What you should do: Word for word, set down the entries below.

Provided material:
((
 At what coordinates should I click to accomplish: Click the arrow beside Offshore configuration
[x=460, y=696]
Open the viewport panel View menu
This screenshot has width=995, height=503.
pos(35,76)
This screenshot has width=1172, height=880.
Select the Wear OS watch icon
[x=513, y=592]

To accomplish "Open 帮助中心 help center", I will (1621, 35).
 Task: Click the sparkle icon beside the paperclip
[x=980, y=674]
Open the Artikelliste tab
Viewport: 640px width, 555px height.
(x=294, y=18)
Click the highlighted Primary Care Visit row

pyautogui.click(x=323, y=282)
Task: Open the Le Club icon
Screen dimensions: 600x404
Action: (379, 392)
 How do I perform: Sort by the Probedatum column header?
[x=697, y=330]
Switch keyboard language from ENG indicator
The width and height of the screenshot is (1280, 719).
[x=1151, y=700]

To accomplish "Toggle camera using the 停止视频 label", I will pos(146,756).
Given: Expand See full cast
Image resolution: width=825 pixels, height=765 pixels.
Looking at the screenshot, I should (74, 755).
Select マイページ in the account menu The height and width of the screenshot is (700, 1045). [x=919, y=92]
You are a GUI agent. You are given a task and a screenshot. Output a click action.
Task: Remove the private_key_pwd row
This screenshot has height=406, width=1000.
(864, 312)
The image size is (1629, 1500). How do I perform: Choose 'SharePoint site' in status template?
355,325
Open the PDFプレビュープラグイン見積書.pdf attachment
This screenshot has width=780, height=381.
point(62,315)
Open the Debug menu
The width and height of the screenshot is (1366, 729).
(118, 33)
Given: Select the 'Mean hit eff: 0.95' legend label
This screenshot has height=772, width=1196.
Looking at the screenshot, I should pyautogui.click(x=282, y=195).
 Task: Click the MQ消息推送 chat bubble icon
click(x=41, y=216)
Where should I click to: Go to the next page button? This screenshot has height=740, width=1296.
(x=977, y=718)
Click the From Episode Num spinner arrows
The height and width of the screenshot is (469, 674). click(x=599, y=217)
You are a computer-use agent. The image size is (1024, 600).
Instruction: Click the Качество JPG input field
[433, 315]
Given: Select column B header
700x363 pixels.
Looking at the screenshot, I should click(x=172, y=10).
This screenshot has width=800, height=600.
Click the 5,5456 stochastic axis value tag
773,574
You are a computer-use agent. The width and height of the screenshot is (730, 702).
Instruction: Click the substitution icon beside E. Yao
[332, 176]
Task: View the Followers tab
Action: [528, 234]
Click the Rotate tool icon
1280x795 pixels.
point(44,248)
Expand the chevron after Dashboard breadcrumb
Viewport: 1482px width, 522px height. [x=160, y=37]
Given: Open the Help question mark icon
))
Expected answer:
 At what coordinates should I click to accomplish: Click the arrow beside Offshore configuration
[x=460, y=696]
Open the viewport panel View menu
This screenshot has width=995, height=503.
pos(35,76)
This screenshot has width=1172, height=880.
Select the Wear OS watch icon
[x=513, y=592]

To accomplish "Open 帮助中心 help center", I will (1621, 35).
 Task: Click the sparkle icon beside the paperclip
[x=980, y=674]
Open the Artikelliste tab
Viewport: 640px width, 555px height.
(x=294, y=18)
Click the highlighted Primary Care Visit row

pyautogui.click(x=323, y=282)
Task: Open the Le Club icon
Screen dimensions: 600x404
Action: (379, 392)
 How do I perform: Sort by the Probedatum column header?
[x=697, y=330]
Switch keyboard language from ENG indicator
The width and height of the screenshot is (1280, 719).
[x=1151, y=700]

To accomplish "Toggle camera using the 停止视频 label", I will pos(146,756).
Given: Expand See full cast
Image resolution: width=825 pixels, height=765 pixels.
Looking at the screenshot, I should (74, 755).
Select マイページ in the account menu The height and width of the screenshot is (700, 1045). [x=919, y=92]
You are a GUI agent. You are given a task and a screenshot. Output a click action.
Task: Remove the private_key_pwd row
This screenshot has height=406, width=1000.
(864, 312)
The image size is (1629, 1500). How do I perform: Choose 'SharePoint site' in status template?
355,325
Open the PDFプレビュープラグイン見積書.pdf attachment
This screenshot has width=780, height=381.
point(62,315)
Open the Debug menu
The width and height of the screenshot is (1366, 729).
(118, 33)
Given: Select the 'Mean hit eff: 0.95' legend label
This screenshot has height=772, width=1196.
Looking at the screenshot, I should pyautogui.click(x=282, y=195).
 Task: Click the MQ消息推送 chat bubble icon
click(x=41, y=216)
Where should I click to: Go to the next page button? This screenshot has height=740, width=1296.
(x=977, y=718)
Click the From Episode Num spinner arrows
The height and width of the screenshot is (469, 674). click(x=599, y=217)
You are a computer-use agent. The image size is (1024, 600).
Instruction: Click the Качество JPG input field
[433, 315]
Given: Select column B header
700x363 pixels.
Looking at the screenshot, I should click(x=172, y=10).
This screenshot has width=800, height=600.
Click the 5,5456 stochastic axis value tag
773,574
You are a computer-use agent. The width and height of the screenshot is (730, 702).
Instruction: Click the substitution icon beside E. Yao
[332, 176]
Task: View the Followers tab
Action: [528, 234]
Click the Rotate tool icon
1280x795 pixels.
point(44,248)
Expand the chevron after Dashboard breadcrumb
Viewport: 1482px width, 522px height. [x=160, y=37]
Given: Open the Help question mark icon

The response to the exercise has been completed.